Written tasks:
A - According to the article on SEBI's PMS transfer circular, on what date did SEBI release that circular?
B - From the article on SEBI's PMS transfer circular, reproduce the passage from "SEBI’s Latest Take" up to and including "is PMS business?".

Reading text:
-- BEGIN --
SEBI’s Latest Take on Transfer of PMS business
- Mannat Gupta

- Oct 31
- 4 min read
On October 24, 2025, SEBI released a circular on Transfer of portfolios of clients (PMS business) by Portfolio Managers [Circular No. SEBI/HO/IMD/RAC/CIR/P/2025/0000000138] in line with its objectives of enhancing transparency, investor protection, compliance obligations, and operational efficiency for market intermediaries such as asset management companies, mutual funds, and portfolio managers.
SEBI’s latest circulars often introduce revisions to reporting requirements, risk management procedures, and disclosure norms, aiming to strengthen the governance and accountability within Indian securities markets and this one is no different.

What is PMS business?
-- END --
Source data:
-- BEGIN --
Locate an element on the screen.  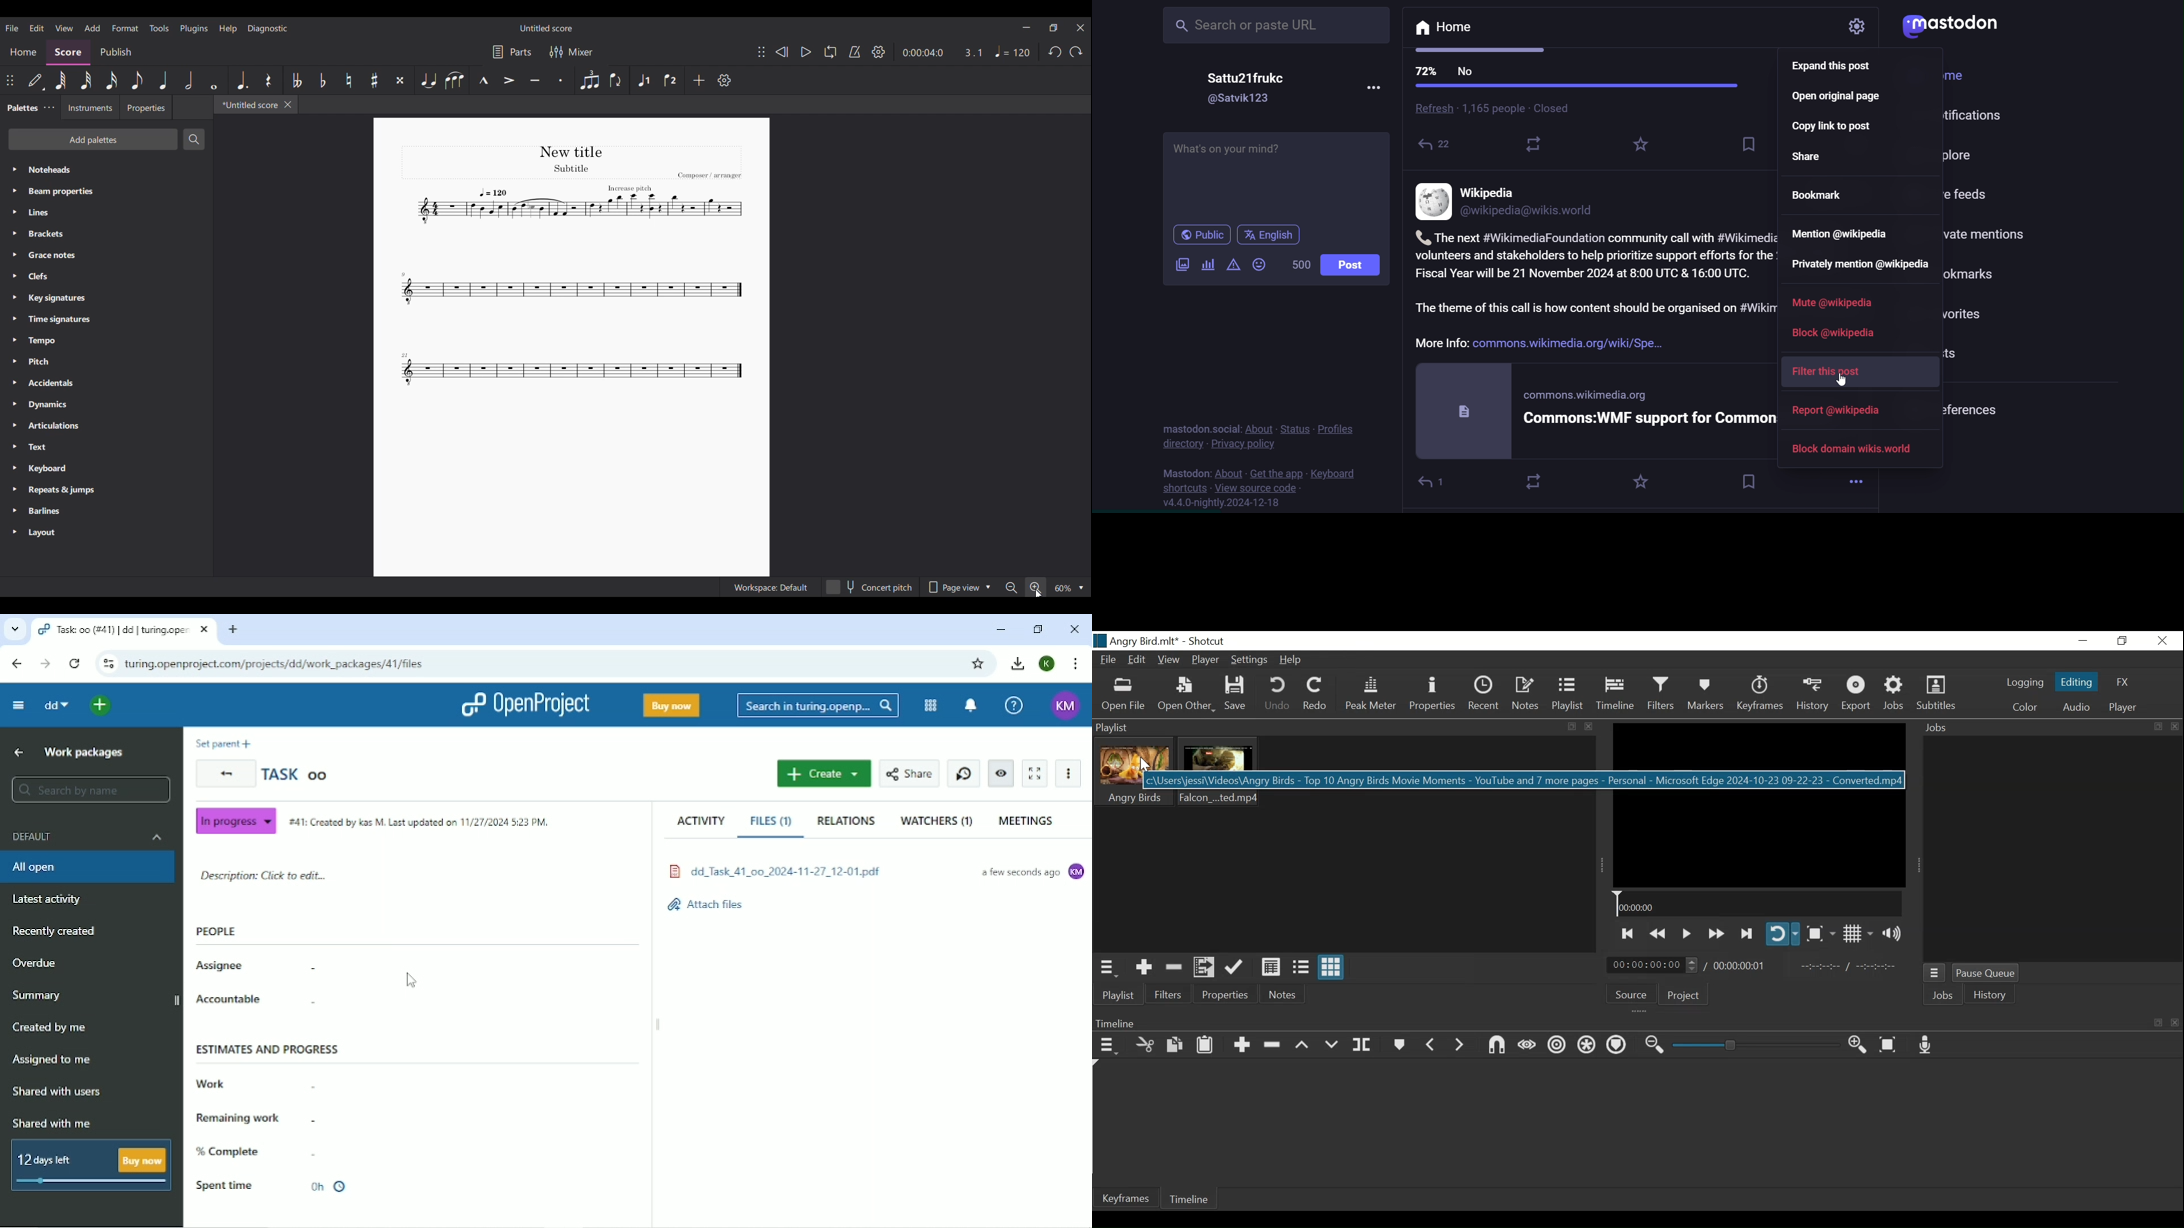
-- END --
Full solutions:
A - October 24, 2025.

B -
SEBI’s Latest Take on Transfer of PMS business
- Mannat Gupta

- Oct 31
- 4 min read
On October 24, 2025, SEBI released a circular on Transfer of portfolios of clients (PMS business) by Portfolio Managers [Circular No. SEBI/HO/IMD/RAC/CIR/P/2025/0000000138] in line with its objectives of enhancing transparency, investor protection, compliance obligations, and operational efficiency for market intermediaries such as asset management companies, mutual funds, and portfolio managers.
SEBI’s latest circulars often introduce revisions to reporting requirements, risk management procedures, and disclosure norms, aiming to strengthen the governance and accountability within Indian securities markets and this one is no different.

What is PMS business?